Supplied records:
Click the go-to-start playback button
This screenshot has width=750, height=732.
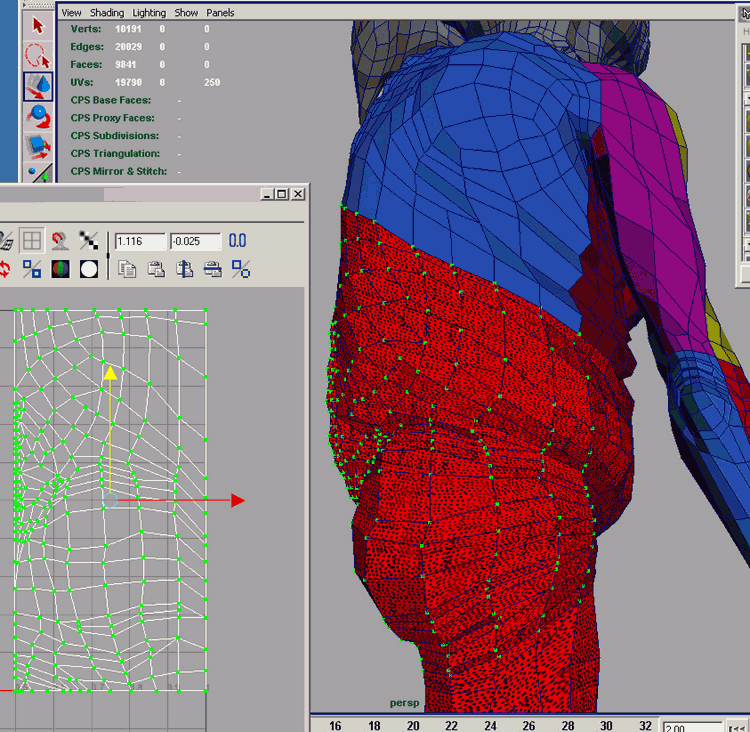point(737,726)
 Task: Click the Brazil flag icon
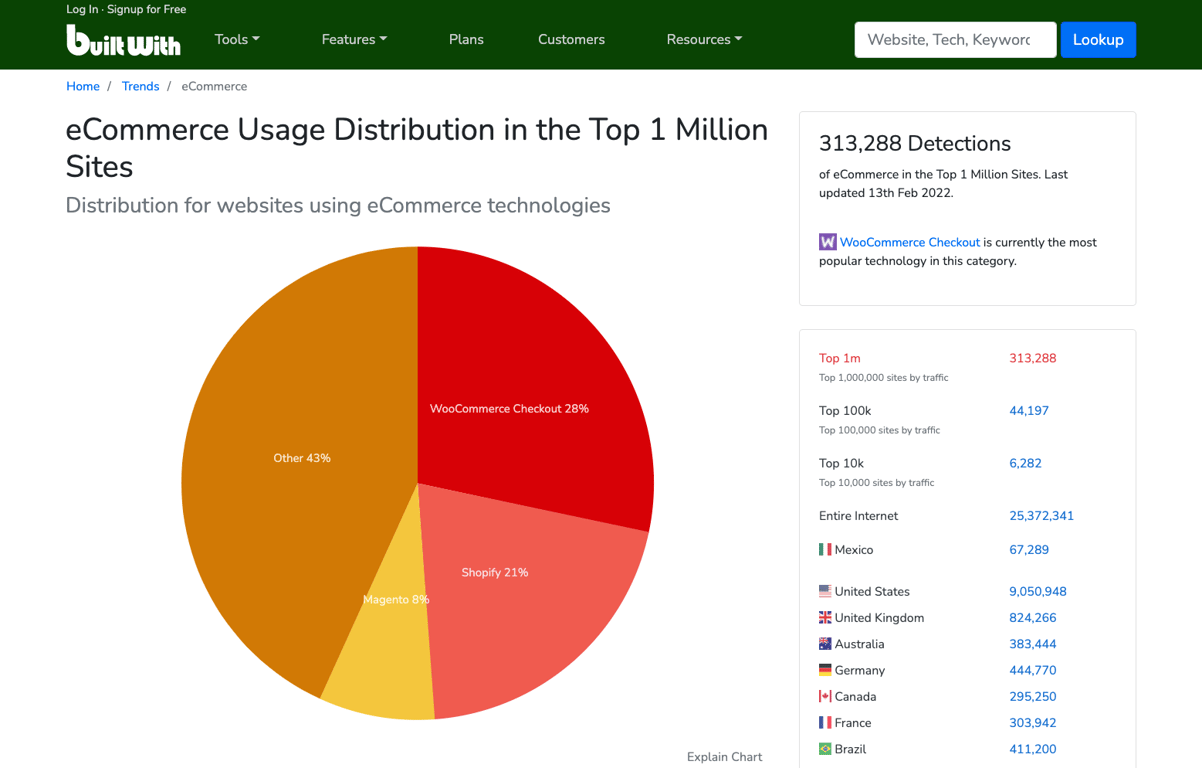[825, 749]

Brief:
Apart from the images, everything in the records must be repeated exactly.

Result of this exercise:
Click the go-to-start playback button
This screenshot has width=750, height=732.
point(737,726)
 Task: Click the Brazil flag icon
[825, 749]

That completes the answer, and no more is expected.